Word for word, restate every entry that follows.

▶ **Stored records**
[Start of Attachment]

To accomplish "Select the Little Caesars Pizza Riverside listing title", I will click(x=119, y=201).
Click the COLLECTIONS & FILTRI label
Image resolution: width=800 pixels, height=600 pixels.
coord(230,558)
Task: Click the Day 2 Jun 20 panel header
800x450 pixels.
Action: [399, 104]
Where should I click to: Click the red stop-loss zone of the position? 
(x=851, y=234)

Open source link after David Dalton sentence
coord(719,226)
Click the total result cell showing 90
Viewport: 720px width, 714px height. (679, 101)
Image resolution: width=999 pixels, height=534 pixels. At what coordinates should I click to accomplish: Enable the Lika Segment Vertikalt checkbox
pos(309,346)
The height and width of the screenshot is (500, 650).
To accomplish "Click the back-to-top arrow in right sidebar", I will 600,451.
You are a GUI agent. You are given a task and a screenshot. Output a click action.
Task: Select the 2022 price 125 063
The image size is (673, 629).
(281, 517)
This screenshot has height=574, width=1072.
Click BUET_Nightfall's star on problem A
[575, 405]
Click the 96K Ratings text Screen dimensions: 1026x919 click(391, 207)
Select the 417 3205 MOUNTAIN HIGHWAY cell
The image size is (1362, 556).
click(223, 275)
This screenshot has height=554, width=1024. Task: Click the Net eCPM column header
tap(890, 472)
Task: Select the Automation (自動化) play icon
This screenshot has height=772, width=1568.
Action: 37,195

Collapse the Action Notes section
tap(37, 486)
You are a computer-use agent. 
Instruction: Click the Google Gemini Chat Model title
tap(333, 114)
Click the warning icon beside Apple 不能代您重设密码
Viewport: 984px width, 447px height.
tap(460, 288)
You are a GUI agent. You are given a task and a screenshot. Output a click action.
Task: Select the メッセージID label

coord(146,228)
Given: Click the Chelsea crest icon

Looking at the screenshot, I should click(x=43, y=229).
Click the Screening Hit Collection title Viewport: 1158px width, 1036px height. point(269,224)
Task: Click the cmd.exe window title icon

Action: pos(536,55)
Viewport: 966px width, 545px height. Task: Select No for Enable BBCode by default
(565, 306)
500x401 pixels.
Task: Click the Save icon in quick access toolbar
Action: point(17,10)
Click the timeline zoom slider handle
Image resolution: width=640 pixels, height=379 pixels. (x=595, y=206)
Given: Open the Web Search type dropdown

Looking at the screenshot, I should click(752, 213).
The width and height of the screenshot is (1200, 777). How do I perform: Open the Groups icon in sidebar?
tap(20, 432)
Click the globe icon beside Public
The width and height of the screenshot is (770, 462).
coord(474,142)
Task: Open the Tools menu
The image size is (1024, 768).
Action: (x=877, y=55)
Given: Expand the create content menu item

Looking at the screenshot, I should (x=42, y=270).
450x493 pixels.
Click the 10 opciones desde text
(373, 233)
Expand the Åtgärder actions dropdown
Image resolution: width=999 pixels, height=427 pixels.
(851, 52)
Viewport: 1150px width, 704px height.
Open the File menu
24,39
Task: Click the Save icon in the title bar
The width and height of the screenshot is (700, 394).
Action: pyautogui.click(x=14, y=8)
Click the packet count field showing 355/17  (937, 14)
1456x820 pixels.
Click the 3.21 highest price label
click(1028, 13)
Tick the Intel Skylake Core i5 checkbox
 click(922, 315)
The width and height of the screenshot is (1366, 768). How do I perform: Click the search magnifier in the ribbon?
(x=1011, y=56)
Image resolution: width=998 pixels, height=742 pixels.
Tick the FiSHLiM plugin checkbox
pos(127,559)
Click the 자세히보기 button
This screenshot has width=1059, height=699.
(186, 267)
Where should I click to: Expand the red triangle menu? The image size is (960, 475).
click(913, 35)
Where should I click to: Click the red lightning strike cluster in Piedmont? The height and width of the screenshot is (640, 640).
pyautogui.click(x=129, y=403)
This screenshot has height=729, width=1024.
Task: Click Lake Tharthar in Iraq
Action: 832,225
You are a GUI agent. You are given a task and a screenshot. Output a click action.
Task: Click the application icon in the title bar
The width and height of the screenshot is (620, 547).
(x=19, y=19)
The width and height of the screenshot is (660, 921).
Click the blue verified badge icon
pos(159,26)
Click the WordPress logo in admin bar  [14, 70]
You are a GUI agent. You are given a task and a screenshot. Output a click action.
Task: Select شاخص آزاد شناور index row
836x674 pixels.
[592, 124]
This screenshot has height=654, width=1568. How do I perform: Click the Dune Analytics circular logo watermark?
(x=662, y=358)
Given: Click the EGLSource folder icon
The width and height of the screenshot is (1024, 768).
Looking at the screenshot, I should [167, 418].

[End of Attachment]

▶ **FINAL ANSWER**
To accomplish "Select the Little Caesars Pizza Riverside listing title", I will click(x=119, y=201).
Click the COLLECTIONS & FILTRI label
Image resolution: width=800 pixels, height=600 pixels.
coord(230,558)
Task: Click the Day 2 Jun 20 panel header
800x450 pixels.
Action: [399, 104]
Where should I click to: Click the red stop-loss zone of the position? 
(x=851, y=234)

Open source link after David Dalton sentence
coord(719,226)
Click the total result cell showing 90
Viewport: 720px width, 714px height. (679, 101)
Image resolution: width=999 pixels, height=534 pixels. At what coordinates should I click to accomplish: Enable the Lika Segment Vertikalt checkbox
pos(309,346)
The height and width of the screenshot is (500, 650).
To accomplish "Click the back-to-top arrow in right sidebar", I will 600,451.
You are a GUI agent. You are given a task and a screenshot. Output a click action.
Task: Select the 2022 price 125 063
The image size is (673, 629).
(281, 517)
This screenshot has height=574, width=1072.
Click BUET_Nightfall's star on problem A
[575, 405]
Click the 96K Ratings text Screen dimensions: 1026x919 click(391, 207)
Select the 417 3205 MOUNTAIN HIGHWAY cell
The image size is (1362, 556).
click(223, 275)
This screenshot has height=554, width=1024. Task: Click the Net eCPM column header
tap(890, 472)
Task: Select the Automation (自動化) play icon
This screenshot has height=772, width=1568.
Action: 37,195

Collapse the Action Notes section
tap(37, 486)
You are a computer-use agent. 
Instruction: Click the Google Gemini Chat Model title
tap(333, 114)
Click the warning icon beside Apple 不能代您重设密码
Viewport: 984px width, 447px height.
tap(460, 288)
You are a GUI agent. You are given a task and a screenshot. Output a click action.
Task: Select the メッセージID label

coord(146,228)
Given: Click the Chelsea crest icon

Looking at the screenshot, I should click(x=43, y=229).
Click the Screening Hit Collection title Viewport: 1158px width, 1036px height. point(269,224)
Task: Click the cmd.exe window title icon

Action: pos(536,55)
Viewport: 966px width, 545px height. Task: Select No for Enable BBCode by default
(565, 306)
500x401 pixels.
Task: Click the Save icon in quick access toolbar
Action: point(17,10)
Click the timeline zoom slider handle
Image resolution: width=640 pixels, height=379 pixels. (x=595, y=206)
Given: Open the Web Search type dropdown

Looking at the screenshot, I should click(752, 213).
The width and height of the screenshot is (1200, 777). How do I perform: Open the Groups icon in sidebar?
tap(20, 432)
Click the globe icon beside Public
The width and height of the screenshot is (770, 462).
coord(474,142)
Task: Open the Tools menu
The image size is (1024, 768).
Action: (x=877, y=55)
Given: Expand the create content menu item

Looking at the screenshot, I should (x=42, y=270).
450x493 pixels.
Click the 10 opciones desde text
(373, 233)
Expand the Åtgärder actions dropdown
Image resolution: width=999 pixels, height=427 pixels.
(851, 52)
Viewport: 1150px width, 704px height.
Open the File menu
24,39
Task: Click the Save icon in the title bar
The width and height of the screenshot is (700, 394).
Action: pyautogui.click(x=14, y=8)
Click the packet count field showing 355/17  (937, 14)
1456x820 pixels.
Click the 3.21 highest price label
click(1028, 13)
Tick the Intel Skylake Core i5 checkbox
 click(922, 315)
The width and height of the screenshot is (1366, 768). How do I perform: Click the search magnifier in the ribbon?
(x=1011, y=56)
Image resolution: width=998 pixels, height=742 pixels.
Tick the FiSHLiM plugin checkbox
pos(127,559)
Click the 자세히보기 button
This screenshot has width=1059, height=699.
(186, 267)
Where should I click to: Expand the red triangle menu? The image size is (960, 475).
click(913, 35)
Where should I click to: Click the red lightning strike cluster in Piedmont? The height and width of the screenshot is (640, 640).
pyautogui.click(x=129, y=403)
This screenshot has height=729, width=1024.
Task: Click Lake Tharthar in Iraq
Action: 832,225
You are a GUI agent. You are given a task and a screenshot. Output a click action.
Task: Click the application icon in the title bar
The width and height of the screenshot is (620, 547).
(x=19, y=19)
The width and height of the screenshot is (660, 921).
Click the blue verified badge icon
pos(159,26)
Click the WordPress logo in admin bar  [14, 70]
You are a GUI agent. You are given a task and a screenshot. Output a click action.
Task: Select شاخص آزاد شناور index row
836x674 pixels.
[592, 124]
This screenshot has height=654, width=1568. How do I perform: Click the Dune Analytics circular logo watermark?
(x=662, y=358)
Given: Click the EGLSource folder icon
The width and height of the screenshot is (1024, 768).
Looking at the screenshot, I should [167, 418].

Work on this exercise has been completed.